### [WORK TASK]
Task for the records below: copy exactly, and only, the line containing "Task: Click the Cancel button" and every line after it to the end, with pictures left out.

Stored items
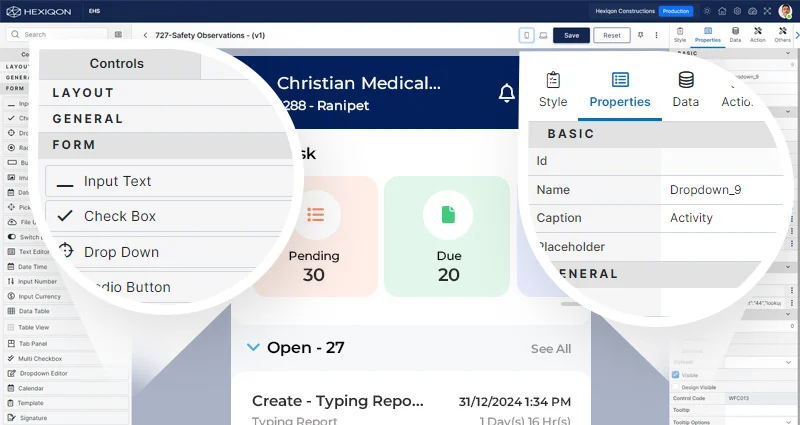800x425 pixels.
Task: Click the notification bell icon
Action: coord(507,93)
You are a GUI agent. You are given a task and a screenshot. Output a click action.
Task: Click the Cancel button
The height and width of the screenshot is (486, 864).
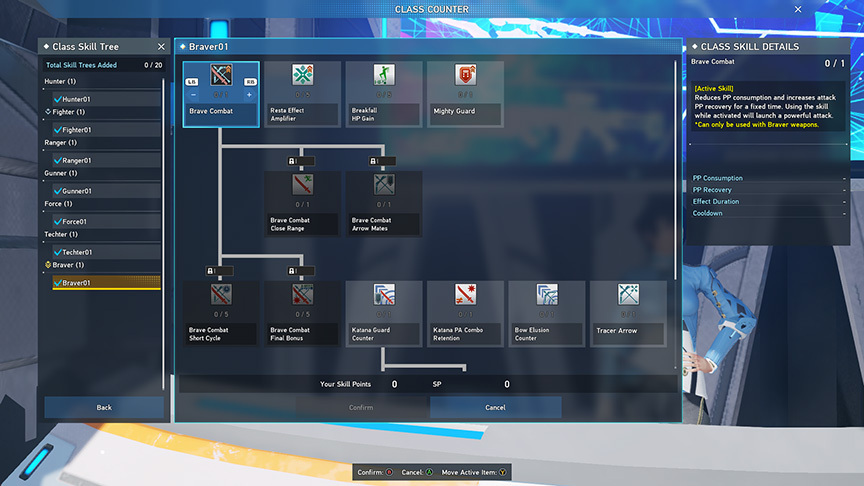coord(495,407)
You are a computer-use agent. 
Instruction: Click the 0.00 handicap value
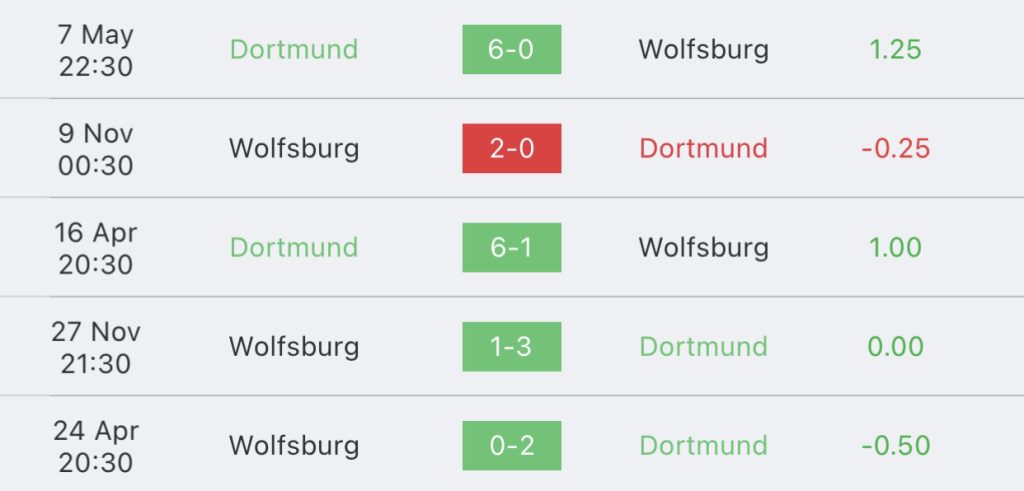[x=895, y=346]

### [OUTPUT BELOW]
Task: Click the Cancel button
The height and width of the screenshot is (486, 864).
coord(495,407)
You are a computer-use agent. 
Instruction: Click the 0.00 handicap value
[x=895, y=346]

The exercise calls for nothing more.